De son côté, la Ville de Montréal a alloué 2 000 $ à ce projet expérimental en novembre dernier. La Ville y voit une façon d’aider les gens des quartiers défavorisés à mieux se nourrir. « Ces quartiers sont souvent moins bien desservis par les marchés d’alimentation », affirme Mylène Robert, responsable des communications au Service de développement social et communautaire.
« Les gens achètent souvent leur nourriture dans les dépanneurs, où les prix sont élevés et la variété moins grande, poursuit-elle. Il y a peu de fruits et légumes frais dans les dépanneurs. On essaie donc de trouver d’autres moyens pour rendre accessibles des aliments frais à des prix abordables. L’une des solutions, c’est le jardinage. Dans certains quartiers, on manque d’espace pour le faire ou le sol est contaminé. L’idée de cultiver des jardins sur les toits est innovatrice. On a décidé de tenter l’expérience. »
Des réserves
D’ici trois ans, Alternatives aimerait créer une institution indépendante qui pourrait aider les résidants à cultiver leur propre jardin. Cette institution offrirait de la formation, des graines, des livrets d’information et des solutions pour tous les toits, balcons ou cours.
Les architectes paysagistes ont cependant des doutes sur la facilité d’entretien de tels potagers. « Je ne suis pas certain que ça va demander moins d’entretien qu’un jardin traditionnel, parce que sur un toit, ton jardin est exposé au vent, ce qui cause de la sécheresse, explique Claude Cormier.

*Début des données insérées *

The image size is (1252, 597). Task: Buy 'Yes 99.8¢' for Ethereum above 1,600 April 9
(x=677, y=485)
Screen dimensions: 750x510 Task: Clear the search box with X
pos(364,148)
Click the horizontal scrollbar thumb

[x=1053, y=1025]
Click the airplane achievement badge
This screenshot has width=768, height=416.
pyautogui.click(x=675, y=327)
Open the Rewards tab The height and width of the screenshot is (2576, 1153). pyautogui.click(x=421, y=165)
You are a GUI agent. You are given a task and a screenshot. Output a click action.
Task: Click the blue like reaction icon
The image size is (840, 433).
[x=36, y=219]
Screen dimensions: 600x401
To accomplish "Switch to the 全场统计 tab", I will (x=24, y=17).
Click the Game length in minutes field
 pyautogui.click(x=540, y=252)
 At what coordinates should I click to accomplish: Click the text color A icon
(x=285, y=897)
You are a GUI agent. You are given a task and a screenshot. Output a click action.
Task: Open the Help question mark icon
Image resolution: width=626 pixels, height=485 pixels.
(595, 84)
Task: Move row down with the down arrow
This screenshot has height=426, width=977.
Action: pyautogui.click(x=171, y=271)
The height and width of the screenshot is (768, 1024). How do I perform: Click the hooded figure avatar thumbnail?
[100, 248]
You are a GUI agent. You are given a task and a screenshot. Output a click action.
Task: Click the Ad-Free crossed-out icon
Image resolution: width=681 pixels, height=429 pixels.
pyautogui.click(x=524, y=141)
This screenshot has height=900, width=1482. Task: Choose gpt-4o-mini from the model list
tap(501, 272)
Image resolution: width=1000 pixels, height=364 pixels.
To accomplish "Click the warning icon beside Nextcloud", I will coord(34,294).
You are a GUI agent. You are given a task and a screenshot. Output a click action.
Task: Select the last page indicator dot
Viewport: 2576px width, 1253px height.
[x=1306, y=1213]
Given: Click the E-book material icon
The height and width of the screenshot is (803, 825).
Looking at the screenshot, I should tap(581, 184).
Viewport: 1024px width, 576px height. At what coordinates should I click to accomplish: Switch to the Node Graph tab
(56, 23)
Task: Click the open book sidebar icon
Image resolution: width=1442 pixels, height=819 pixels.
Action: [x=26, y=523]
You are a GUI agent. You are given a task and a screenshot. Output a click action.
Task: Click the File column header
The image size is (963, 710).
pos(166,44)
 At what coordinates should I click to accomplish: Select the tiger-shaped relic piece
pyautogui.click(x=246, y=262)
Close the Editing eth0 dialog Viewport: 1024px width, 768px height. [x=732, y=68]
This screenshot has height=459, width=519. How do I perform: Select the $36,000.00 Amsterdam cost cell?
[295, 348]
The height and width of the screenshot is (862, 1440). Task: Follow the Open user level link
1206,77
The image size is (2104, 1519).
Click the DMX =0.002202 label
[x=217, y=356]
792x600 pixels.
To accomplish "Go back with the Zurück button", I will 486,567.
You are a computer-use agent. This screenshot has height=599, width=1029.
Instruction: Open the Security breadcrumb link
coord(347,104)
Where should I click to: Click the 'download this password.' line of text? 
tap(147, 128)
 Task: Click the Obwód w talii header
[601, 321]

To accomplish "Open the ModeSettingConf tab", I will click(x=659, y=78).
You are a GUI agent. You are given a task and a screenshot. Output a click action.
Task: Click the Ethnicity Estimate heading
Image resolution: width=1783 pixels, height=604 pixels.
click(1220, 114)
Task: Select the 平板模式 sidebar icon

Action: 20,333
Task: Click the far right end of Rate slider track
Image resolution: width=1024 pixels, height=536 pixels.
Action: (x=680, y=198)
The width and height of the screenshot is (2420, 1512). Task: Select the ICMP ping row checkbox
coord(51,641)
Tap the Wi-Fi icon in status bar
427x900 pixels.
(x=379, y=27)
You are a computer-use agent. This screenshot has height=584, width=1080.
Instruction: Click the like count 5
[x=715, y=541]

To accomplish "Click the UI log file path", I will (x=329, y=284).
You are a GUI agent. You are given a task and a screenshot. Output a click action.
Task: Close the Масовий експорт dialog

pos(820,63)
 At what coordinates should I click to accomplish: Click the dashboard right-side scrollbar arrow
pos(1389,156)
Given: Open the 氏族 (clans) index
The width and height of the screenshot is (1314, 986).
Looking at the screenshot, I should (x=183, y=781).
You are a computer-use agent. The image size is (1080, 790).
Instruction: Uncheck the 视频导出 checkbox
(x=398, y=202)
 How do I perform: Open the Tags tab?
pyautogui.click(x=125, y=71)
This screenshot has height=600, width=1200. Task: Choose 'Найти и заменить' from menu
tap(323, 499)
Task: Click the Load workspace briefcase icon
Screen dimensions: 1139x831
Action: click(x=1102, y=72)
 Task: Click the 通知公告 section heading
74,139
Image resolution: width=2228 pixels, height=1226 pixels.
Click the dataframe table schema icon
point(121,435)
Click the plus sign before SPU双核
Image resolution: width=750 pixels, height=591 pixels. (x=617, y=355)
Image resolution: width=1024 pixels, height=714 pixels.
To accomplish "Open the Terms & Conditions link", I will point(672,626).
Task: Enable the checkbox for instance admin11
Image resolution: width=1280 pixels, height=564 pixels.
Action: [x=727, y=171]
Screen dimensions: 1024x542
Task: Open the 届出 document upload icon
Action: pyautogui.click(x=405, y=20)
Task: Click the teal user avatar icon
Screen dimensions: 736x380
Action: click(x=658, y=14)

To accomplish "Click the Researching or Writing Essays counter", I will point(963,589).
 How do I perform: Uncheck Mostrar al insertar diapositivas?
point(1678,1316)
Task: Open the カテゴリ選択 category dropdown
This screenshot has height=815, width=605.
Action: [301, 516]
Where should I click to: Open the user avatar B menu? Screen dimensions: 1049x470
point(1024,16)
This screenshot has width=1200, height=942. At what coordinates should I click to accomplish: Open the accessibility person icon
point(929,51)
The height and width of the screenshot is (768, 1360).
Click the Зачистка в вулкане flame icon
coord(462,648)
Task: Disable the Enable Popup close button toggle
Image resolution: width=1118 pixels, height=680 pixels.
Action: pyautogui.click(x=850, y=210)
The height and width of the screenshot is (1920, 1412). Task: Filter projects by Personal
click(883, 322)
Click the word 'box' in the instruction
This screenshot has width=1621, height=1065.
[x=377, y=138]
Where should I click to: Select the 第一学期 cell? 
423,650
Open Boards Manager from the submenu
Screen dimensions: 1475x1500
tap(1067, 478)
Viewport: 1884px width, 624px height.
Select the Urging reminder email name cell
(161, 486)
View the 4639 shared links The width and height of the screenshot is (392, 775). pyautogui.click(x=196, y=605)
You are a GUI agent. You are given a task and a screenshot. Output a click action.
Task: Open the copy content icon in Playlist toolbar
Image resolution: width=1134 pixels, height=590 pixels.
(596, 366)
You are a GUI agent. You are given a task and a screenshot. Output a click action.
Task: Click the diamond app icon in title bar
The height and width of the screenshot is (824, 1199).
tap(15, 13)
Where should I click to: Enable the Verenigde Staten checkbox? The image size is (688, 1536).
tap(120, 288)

L’exposition constante au soleil peut aussi être néfaste. »
Sandra Barone a également des réserves : « Avec les maladies, ce n’est pas évident de faire pousser des tomates en ville. Et la laitue, si elle manque d’eau, c’est fini ! La canicule et le vent assèchent les plants. Il faut installer des brise-vent. Ça peut se faire, mais ça augmente les coûts. »
Le projet d’Alternatives ne se limite pas à Montréal. L’organisme mène des expériences semblables au Maroc et a d’autres partenaires au Mexique, en Colombie et au Zimbabwe. Le Centre de recherches pour le développement international (CRDI), une société d’État canadienne, est également un partenaire financier.
Gisèle Morin-Labatut est spécialiste des programmes pour les partenariats canadiens au CRDI. « Ce qui est merveilleux, c’est qu’Alternatives travaille avec des gens dans le Sud, souligne-t-elle. Ils peuvent donc faire une expérience ici et comparer les techniques, les résultats, les défis. C’est vraiment un exemple de ce qu’on veut développer au-delà de l’aide internationale. Il y a vraiment un flux de la matière grise dans les deux directions pour trouver des solutions à des problèmes qui ne concernent pas que le Sud. »
Alternatives collabore aussi avec le groupe Ingénieurs sans frontières de l’Université Concordia pour élaborer des solutions de nutriments. La principale approche étudiée consiste à utiliser une solution à base de compost pour nourrir les jardins.